(Beginning of Data for review)
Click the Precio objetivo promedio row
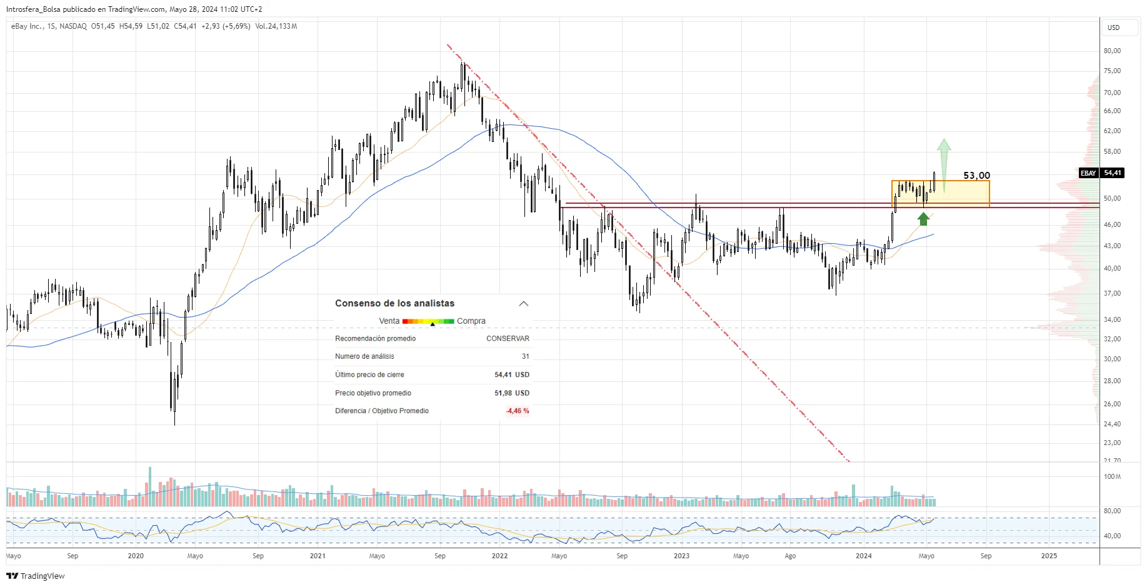 tap(432, 393)
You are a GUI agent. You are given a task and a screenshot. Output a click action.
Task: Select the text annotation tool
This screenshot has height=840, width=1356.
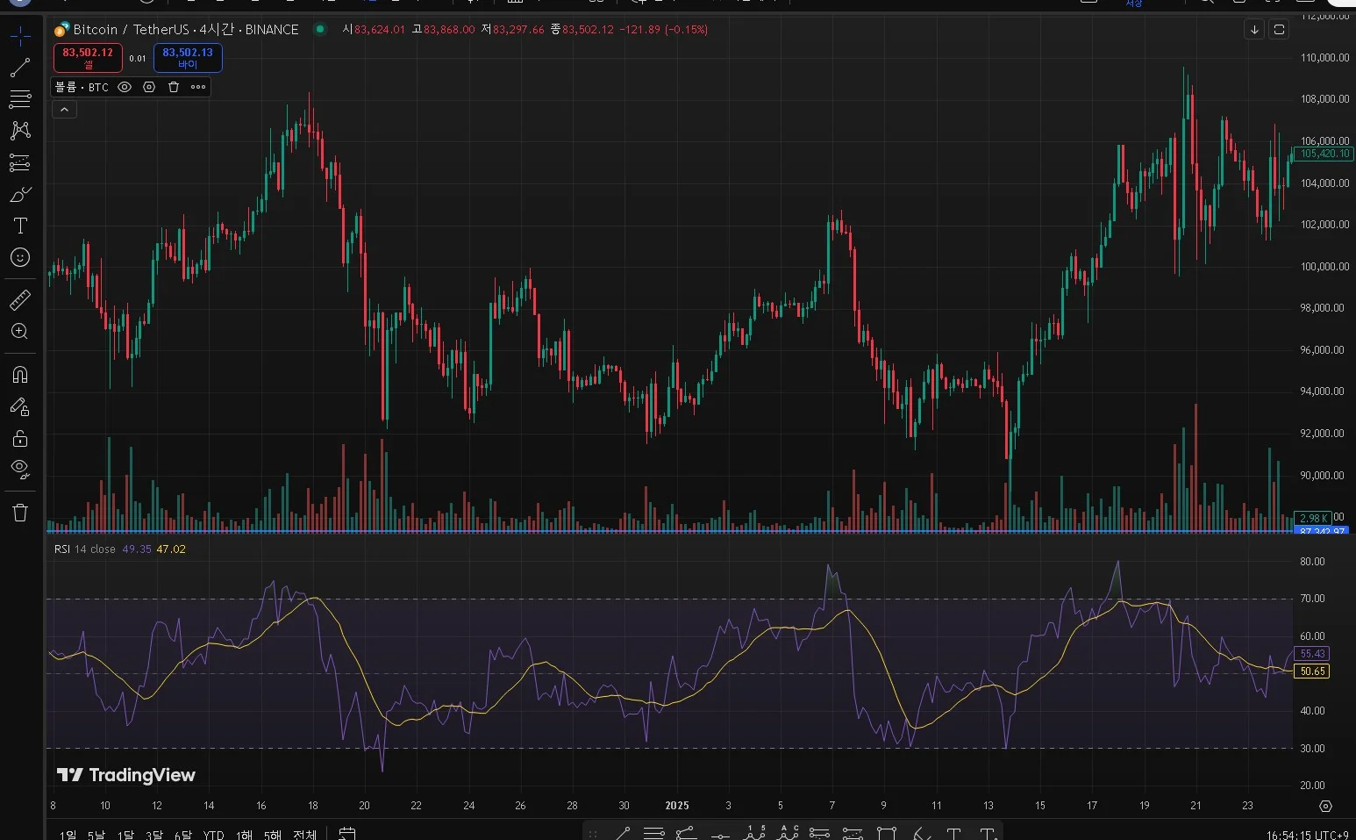pos(20,226)
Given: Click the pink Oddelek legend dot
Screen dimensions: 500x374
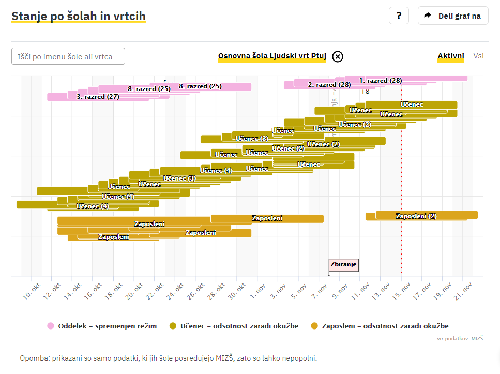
(End of Data for review)
### Action item
Word for word and without pictures, restate only the lines running from the one that contains "Given: Click the pink Oddelek legend dot" through the last line of the listing above.

### Output of the exercise
Given: Click the pink Oddelek legend dot
Screen dimensions: 500x374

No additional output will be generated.